**Objective:** Reproduce the full text on remanufacturing the Samsung ML-2250 toner cartridge word for word.

**Document:**
** BEGIN **

Remanufacturing
the Samsung ML-2250 Toner Cartridge
0353
First released in July
2004, the Samsung ML-2250 printers are based on a 22ppm, 1200dpi
engine.
These cartridges are very similar to the ML-1750, but there are
differences. The main difference is that some of the ML-1750 cartridges
have a fuse to reset the printer. The ML-2250 cartridges use a series
of different chips. The actual ML-2250 doesn’t use anything
but all the rest so far use a special chip. A chart below will list
all the different variations. Figures 1 & 2 show different views
of the cartridge, basically the 2250 series are a bit flatter that
other Samsungs.
These cartridges do not have a drum cover, and come new with a
piece of heavy paper taped around the cartridge. All new cartridges
opened so far have shown some toner leakage on the drum that would
have shown on any prints.

** END **

**Data rows:**
** BEGIN **

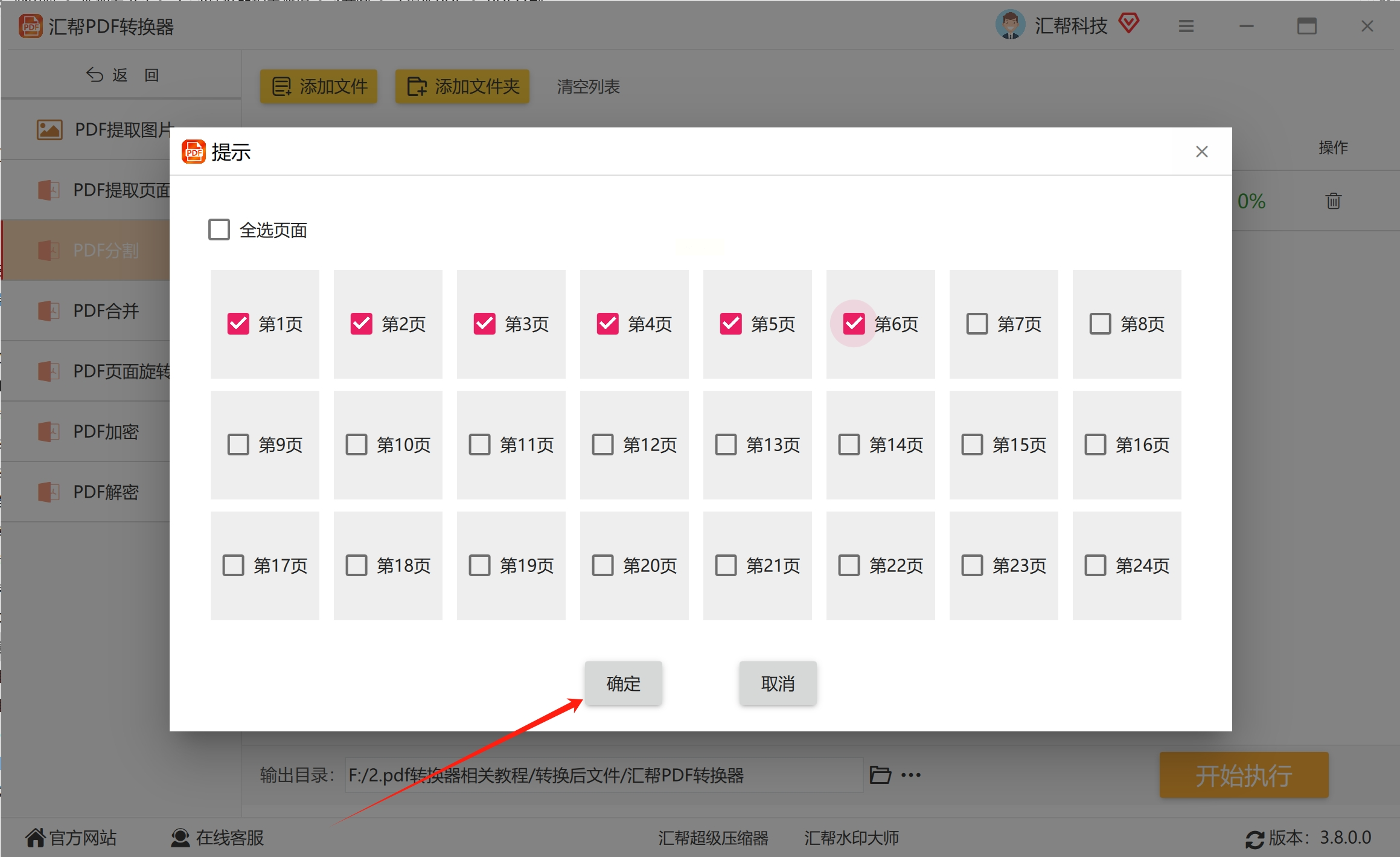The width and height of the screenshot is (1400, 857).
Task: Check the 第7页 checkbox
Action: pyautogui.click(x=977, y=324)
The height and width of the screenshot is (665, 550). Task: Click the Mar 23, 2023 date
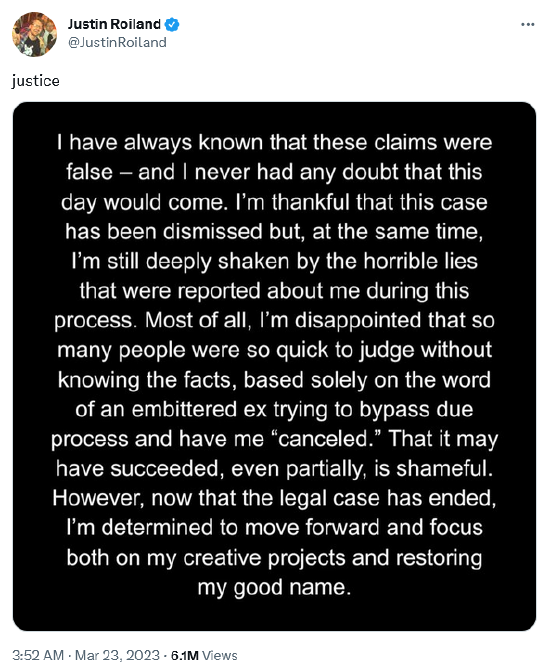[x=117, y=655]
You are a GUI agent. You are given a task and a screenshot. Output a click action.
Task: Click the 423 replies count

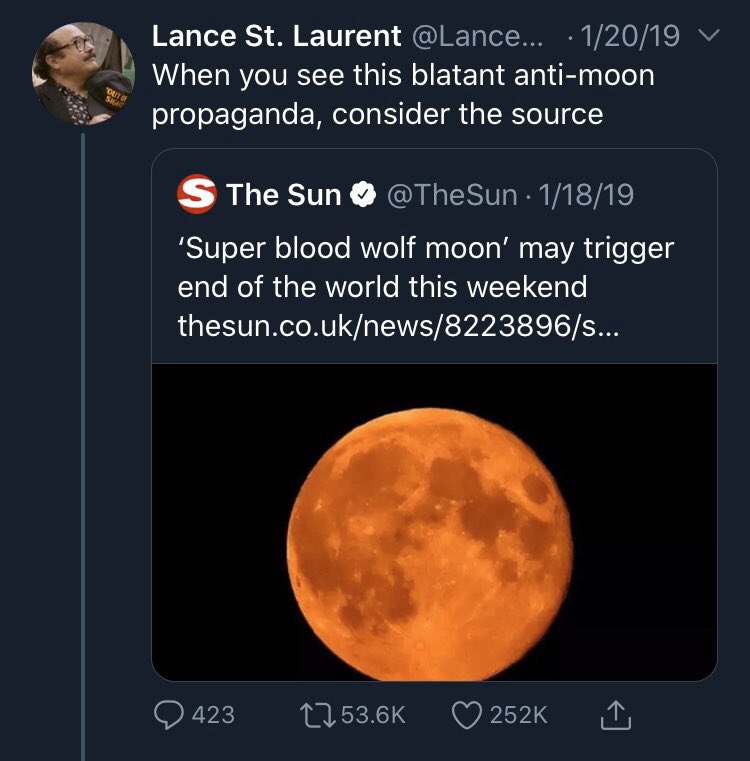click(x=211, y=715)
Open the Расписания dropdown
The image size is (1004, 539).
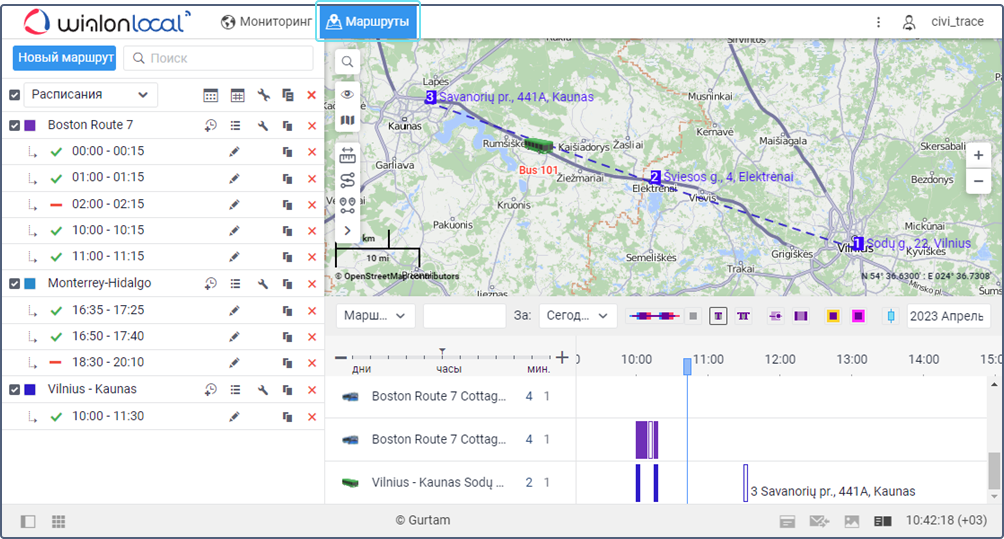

** END **

**Response for this exercise:**
Remanufacturing
the Samsung ML-2250 Toner Cartridge
0353
First released in July
2004, the Samsung ML-2250 printers are based on a 22ppm, 1200dpi
engine.
These cartridges are very similar to the ML-1750, but there are
differences. The main difference is that some of the ML-1750 cartridges
have a fuse to reset the printer. The ML-2250 cartridges use a series
of different chips. The actual ML-2250 doesn’t use anything
but all the rest so far use a special chip. A chart below will list
all the different variations. Figures 1 & 2 show different views
of the cartridge, basically the 2250 series are a bit flatter that
other Samsungs.
These cartridges do not have a drum cover, and come new with a
piece of heavy paper taped around the cartridge. All new cartridges
opened so far have shown some toner leakage on the drum that would
have shown on any prints.